Mentre gli ultimi raggi del sole abbandonavano il cielo, il crepuscolo avvolgeva lentamente i profili degli antichi palazzi; l’atmosfera era pacifica e satura di promesse, come solo una sera d’estate poteva esserlo. Quell’estate, era una delle più calde degli ultimi cinquant’anni; il paese verteva in un profondo stato di agitazione dovuta alla siccità. Ovunque, si potevano intravedere i tipici prati curati trasformati in piazzole aride e di un color verdognolo che richiamavano le canne secche che si muovevano vicino ai piccoli stagni, nei pressi di Grimmauld Place.
Nel viale alberato regnava la pace, solo un gruppo di tre adolescenti passeggiava ignaro, ridacchiando di fronte all’erroneo numero delle case; mancava infatti il numero dodici, ma ormai tutti ci avevano fatto l’abitudine. In effetti, non era un errore dovuto all’inadempienza di qualche ufficio comunale anzi era tutti il contrario; il numero dodici esisteva, ma era invisibile agli occhi della popolazione non magica. Dentro l’edificio, disabitato per anni si trovavano i membri dell’Ordine della Fenice, l’organizzazione che lottava contro l’imperversare del mago più crudele ed oscuro degli ultimi anni.
Grimmauld Place, un tempo dimora di una delle casate più importanti del mondo magico, i Black, era in quel frangente temporale il varco per la salvezza e per la redenzione, mentre per altri ancora era solo una mascherata prigione che spalancava le porte verso un passato felice, perduto ed attualmente asfissiante.

Nella cucina annerita, due uomini stavano seduti attorno al lungo tavolo di legno tediato dal tempo; il tempo sembrava essersi fermato in quell’abitazione così oscura ed ombrosa, specialmente quel luogo. A Sirius Black, l’ultimo padrone in vita dell’antico maniero quella casa sapeva di caverna oscura, satura di male e malvagità; essere lì significava ripiombare in un vortice malsano e James questa volta non era lì per salvarlo. All’altro lato del tavolo, Remus Lupin trascriveva i dati raccolti dalla precedente perlustrazione; di tanto in tanto osservava il suo amico desideroso di ritrovare una piccola scintilla di ciò che era prima, ma senza successo.

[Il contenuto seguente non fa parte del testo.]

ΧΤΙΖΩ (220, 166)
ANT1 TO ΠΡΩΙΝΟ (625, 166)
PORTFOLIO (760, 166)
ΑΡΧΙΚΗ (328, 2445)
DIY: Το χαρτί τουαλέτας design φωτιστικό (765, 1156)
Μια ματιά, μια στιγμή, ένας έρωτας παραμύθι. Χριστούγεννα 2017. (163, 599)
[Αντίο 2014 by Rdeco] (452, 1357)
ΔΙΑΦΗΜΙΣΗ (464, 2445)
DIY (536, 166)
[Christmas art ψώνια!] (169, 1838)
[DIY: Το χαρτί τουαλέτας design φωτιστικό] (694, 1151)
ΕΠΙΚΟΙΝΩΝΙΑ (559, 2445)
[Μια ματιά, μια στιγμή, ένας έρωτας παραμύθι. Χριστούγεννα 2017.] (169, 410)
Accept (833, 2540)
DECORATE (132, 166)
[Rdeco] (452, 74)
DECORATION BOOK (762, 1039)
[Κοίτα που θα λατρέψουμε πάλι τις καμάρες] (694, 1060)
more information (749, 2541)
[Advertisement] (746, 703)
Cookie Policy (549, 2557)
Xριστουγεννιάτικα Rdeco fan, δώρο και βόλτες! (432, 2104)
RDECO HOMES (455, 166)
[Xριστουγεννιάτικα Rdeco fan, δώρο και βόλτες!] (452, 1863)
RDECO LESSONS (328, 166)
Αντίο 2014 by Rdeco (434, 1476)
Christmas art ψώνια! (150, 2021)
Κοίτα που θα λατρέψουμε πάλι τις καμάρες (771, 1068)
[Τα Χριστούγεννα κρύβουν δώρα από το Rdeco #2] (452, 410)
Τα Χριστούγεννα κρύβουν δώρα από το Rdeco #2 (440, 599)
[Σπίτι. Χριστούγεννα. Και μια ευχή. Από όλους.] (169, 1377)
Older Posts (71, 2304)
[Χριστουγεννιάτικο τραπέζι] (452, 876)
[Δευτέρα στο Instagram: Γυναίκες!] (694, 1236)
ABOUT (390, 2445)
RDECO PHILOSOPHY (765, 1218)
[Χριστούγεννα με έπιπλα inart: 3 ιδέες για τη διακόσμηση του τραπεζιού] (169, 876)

«Harry? » chiese Remus tranquillo, mentre riguardava per la decima volta la pergamena.
Sirius si alzò, slacciando il primo bottone della camicia e rispondendo mesto: «Di sopra con gli altri due. Arthur e Molly sono usciti per fare compere; non l’ha presa molto bene la faccenda dei calderoni. Almeno si distrae un po’, tende ad eccedere con le ramanzine».
Remus lo guardò furtivamente; Sirius ancora non aveva accettato le parole dure di Molly durante la cena dell’altro giorno, quando aveva chiaramente messo al tappeto l’amico.
«Non dovresti prenderla sul personale, Molly lo fa per Harry. Credo che in parte abbia ragione» convenne Remus posando il foglio sul tavolo e fissando Sirius che tracannava un bel sorso di Brandy. Gli occhi grigi, che un tempo erano stati belli e sorridenti avevano un qualcosa di spiritato e di doloroso; in quel momento l’amico non dava segno di averlo sentito, lo sguardo era perso forse in qualche corridoio di Hogwarts di quasi venti anni fa.

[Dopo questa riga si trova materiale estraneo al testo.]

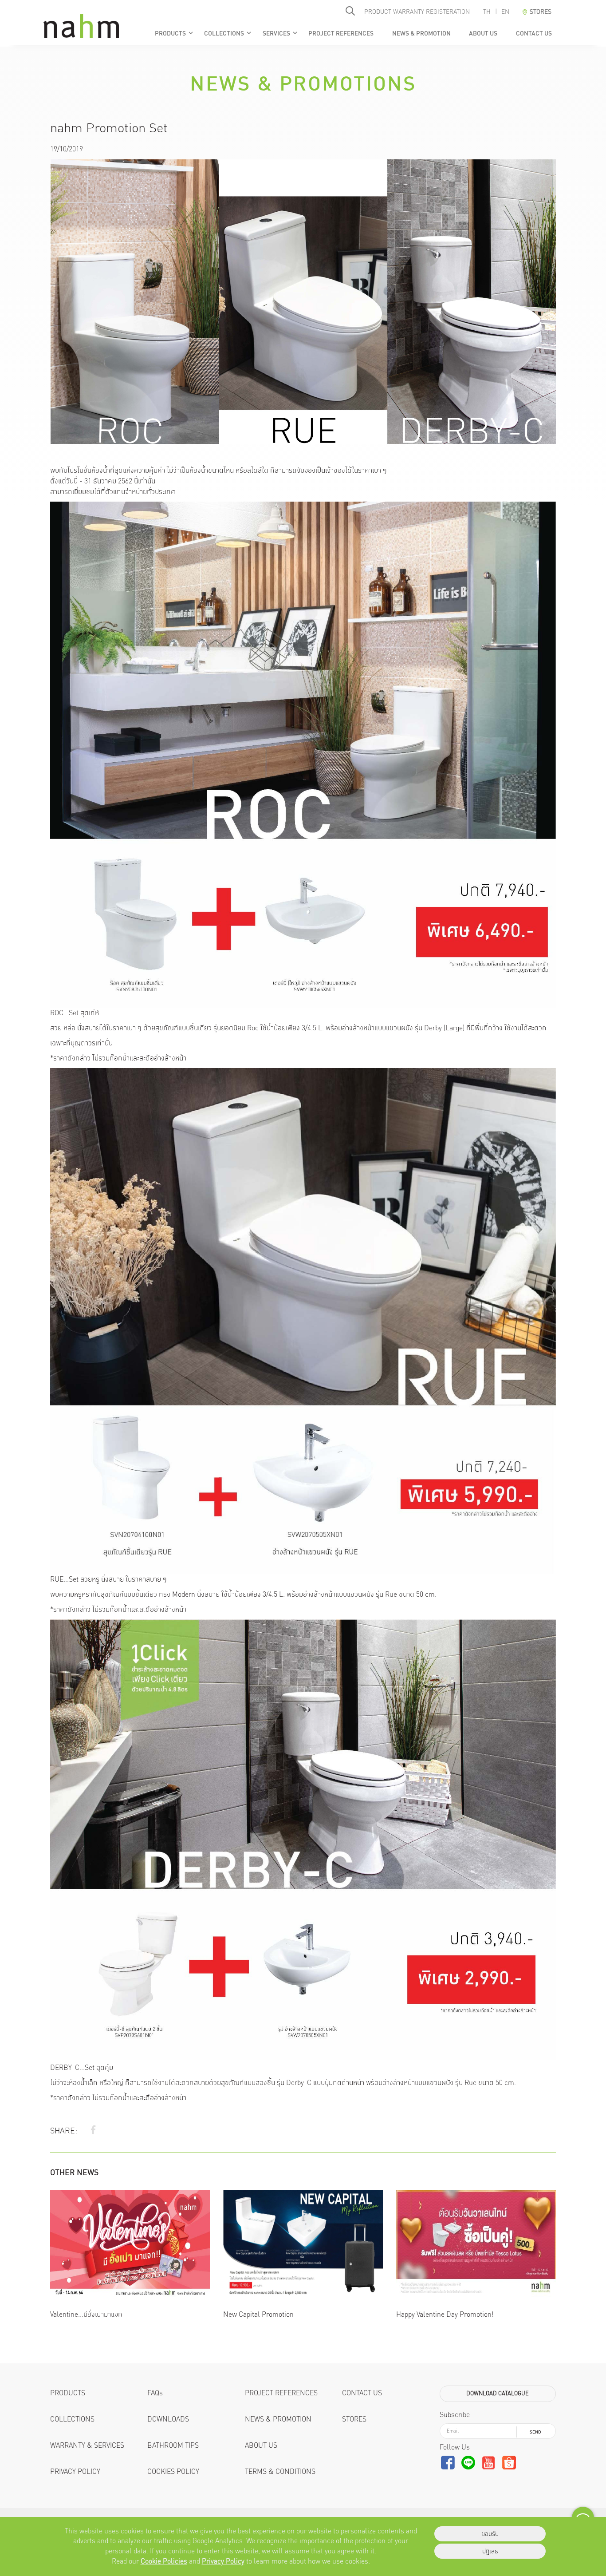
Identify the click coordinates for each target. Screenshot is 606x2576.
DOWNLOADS (168, 2419)
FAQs (155, 2392)
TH (487, 11)
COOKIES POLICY (173, 2471)
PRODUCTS (174, 33)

«Ahi! Ma cos’è questo? Dannato Dung!» gridò una voce squillante facendoli voltare di scatto; era Ninfadora Tonks, figlia di Andromeda, cugina di Sirius. Quel giorno aveva un look davvero stravagante: lunghi capelli neri, occhi blu e bocca piccola; probabilmente aveva pedinato qualcuno. Fra le mani teneva uno dei calderoni rubati di Mundugus Fletcher, che senza alcun dubbio era  scampato alla razzia di Molly Weasley e Tonks entrando l’aveva travolto sbadatamente; mentre furibonda tornava al suo aspetto normale, dall’ingresso la voce di Walburga Black si disperse rapidamente:
«Sudici ibridi! Zozzura della società! Voi! Nella casa dei mie padri!; Sirius si alzò cupo, dirigendosi verso il quadro per metterla a tacere, mormorando un:« Adoro la sua voce, dolci ricordi». Remus lo guardò allontanarsi, mentre Tonks si avvicinava tutta sorridente verso di lui; l’uomo la guardò per un nanosecondo, distogliendo poco dopo lo sguardo.
Lei si sedette, mise i piedi sul tavolo ed agguantò un calice appellando la bottiglia di Brandy che Sirius aveva lasciato incustodita; “Molto male” pensò Remus “ Mai rubare l’alcol a Sirius”.

Ma Tonks aveva l’aria di saperla lunga, ed ancora sorridente lo guardò insistentemente mentre beveva un sorso; Remus pensò ancora che per essere una donna, era tutto il contrario di ciò che si potesse aspettare. Era molto diversa dalle ragazze che aveva conosciuto durante i suoi anni ad Hogwarts; Tonks era simpatica, intelligente un po’ sbadata, ma molto coraggiosa; per lo meno era ciò che tutti gli ripetevano in continuazione. Remus l’aveva dovuta incontrare a Grimmauld Place, quella sera: sarebbe stata per loro la prima missione e l’uomo era davvero curioso di vedere come avrebbe reagito sul campo. La guardò ancora, i suoi capelli rosa cicca, le piccole collanine e l’aria sbarazzina erano attraenti; era sicuro che James l’avrebbe definita ganza. E nel farlo sospirò ancora una volta triste, avrebbe avuto tanto bisogno di lui in quei momenti; il vuoto lasciato dalla sua perdita era davvero enorme ed incolmabile.
«Tutto bene? Perso nella tua dimensione? In effetti lo siamo un po’ tutti ultimamente» disse Tonks sghignazzando, mentre accavallava un piede sull’altro; Remus si svegliò  dal solito trance nostalgico e schiarendosi la voce disse: «Si tutto bene, che hai in tasca?». Si maledisse per la sua curiosità, non avevano un rapporto molto confidenziale; però i due pacchetti che spuntavano gli suggerivano qualcosa di nascosto fra i ricordi, infatti poco dopo..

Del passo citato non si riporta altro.